[Pixel coordinate grounding data]

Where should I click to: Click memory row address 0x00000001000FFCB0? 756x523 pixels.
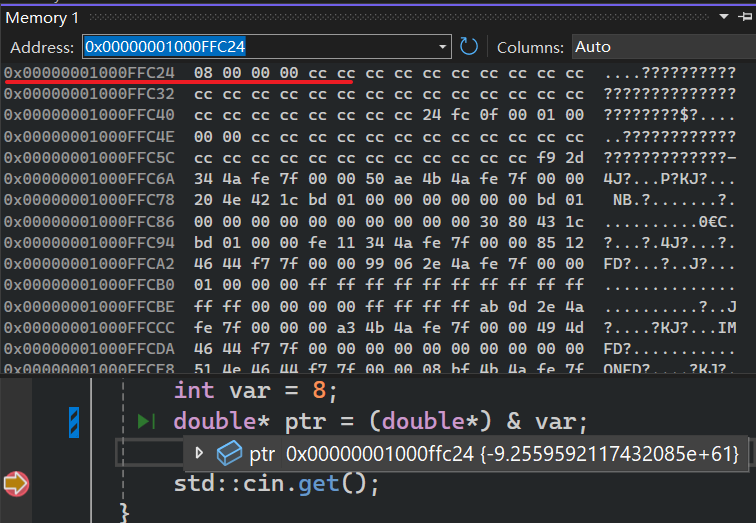89,284
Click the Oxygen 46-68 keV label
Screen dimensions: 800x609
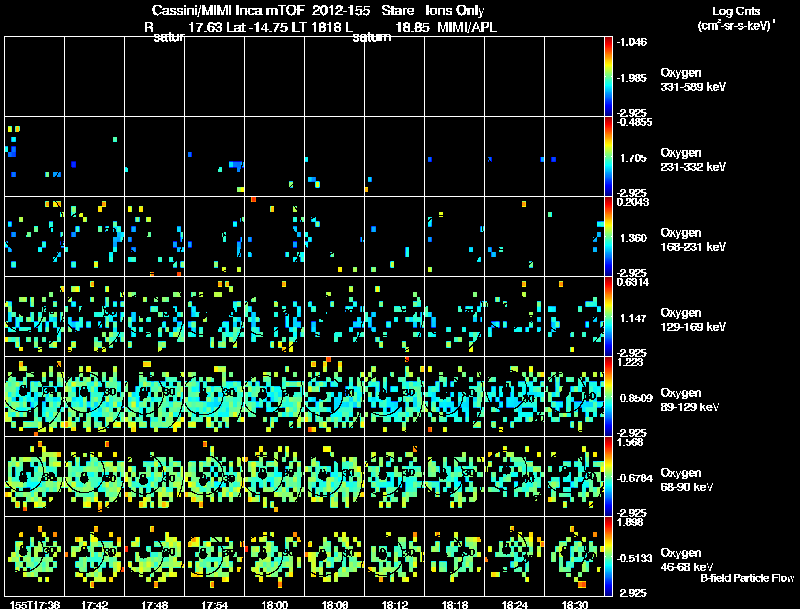click(x=687, y=560)
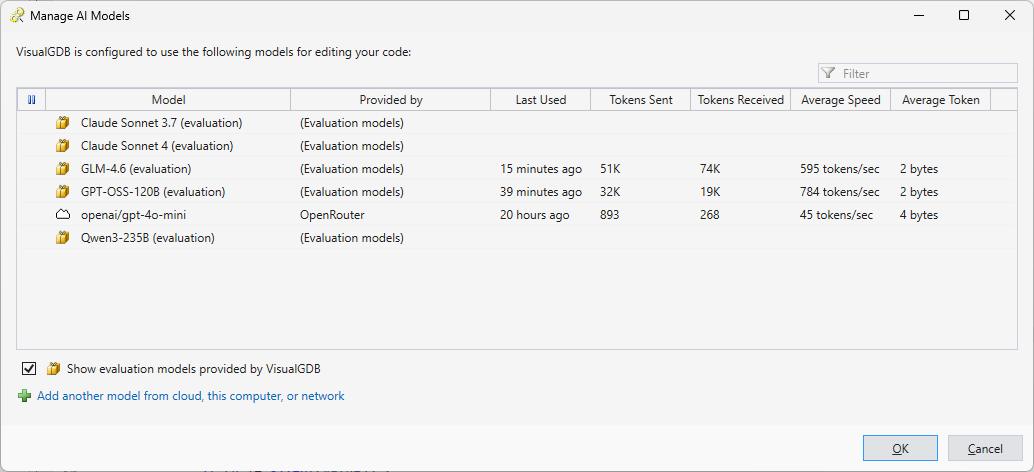Click the green plus add-model icon
The image size is (1034, 472).
pos(24,396)
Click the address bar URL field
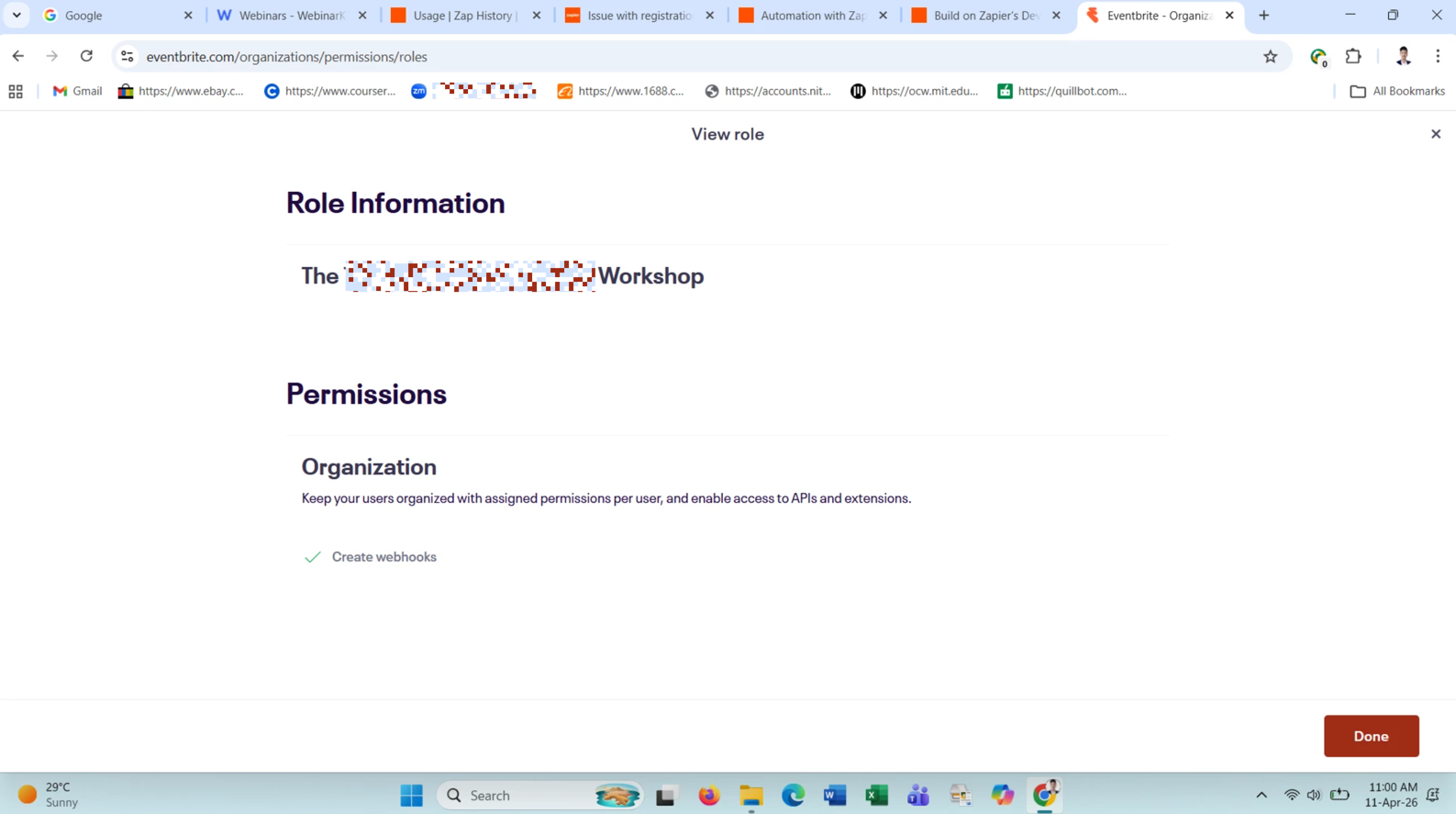Screen dimensions: 1456x814 click(x=642, y=57)
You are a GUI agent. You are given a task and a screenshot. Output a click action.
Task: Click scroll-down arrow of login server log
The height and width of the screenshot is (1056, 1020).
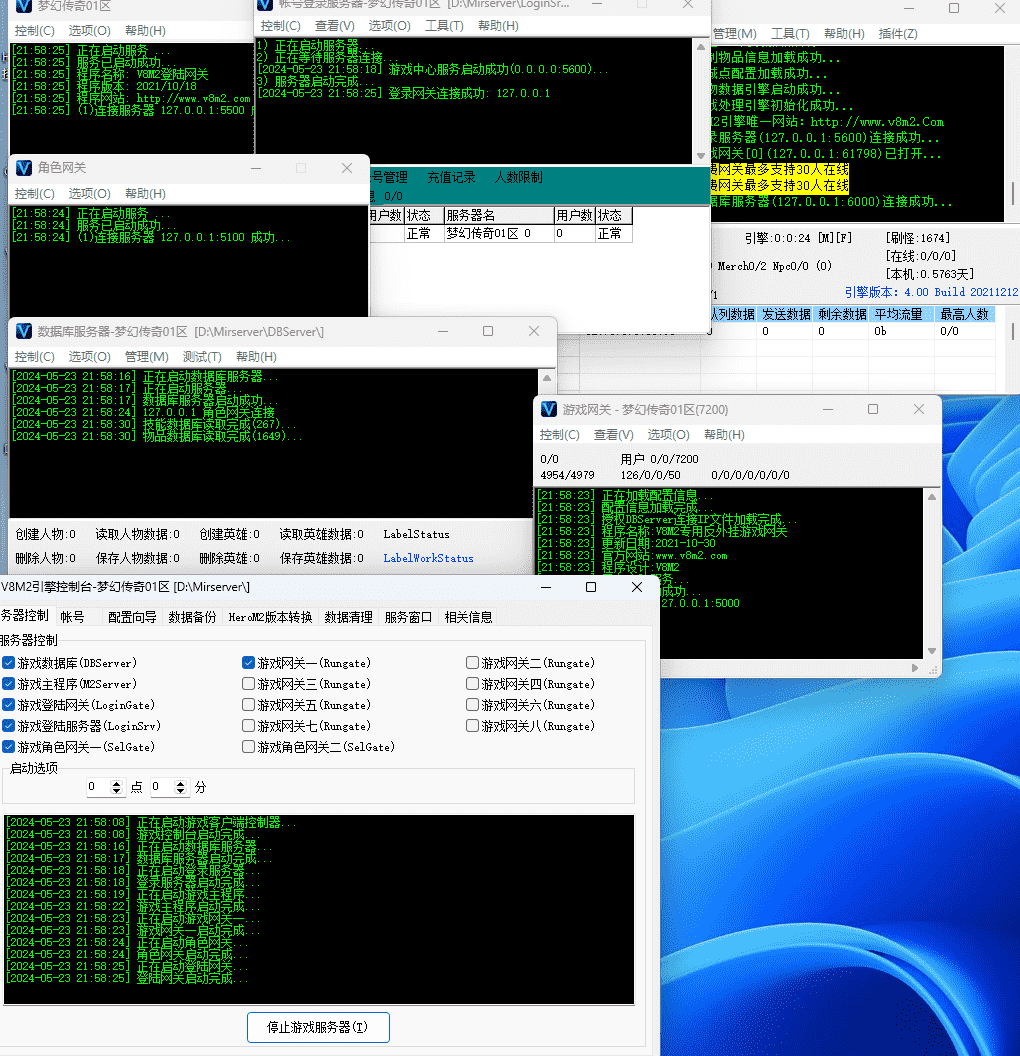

## TASK DETAILS
All entries are to be duplicated exactly, with the pictures left out.

## SOLVED EXERCISE
Where should I click to: Click memory row address 0x00000001000FFCB0? 756x523 pixels.
89,284
Click the Oxygen 46-68 keV label
Screen dimensions: 800x609
click(x=687, y=560)
Click the green plus add-model icon
The image size is (1034, 472).
pos(24,396)
Click the address bar URL field
Screen dimensions: 1456x814 click(x=642, y=57)
You are a GUI agent. You are given a task and a screenshot. Output a click action.
Task: Click scroll-down arrow of login server log
The height and width of the screenshot is (1056, 1020).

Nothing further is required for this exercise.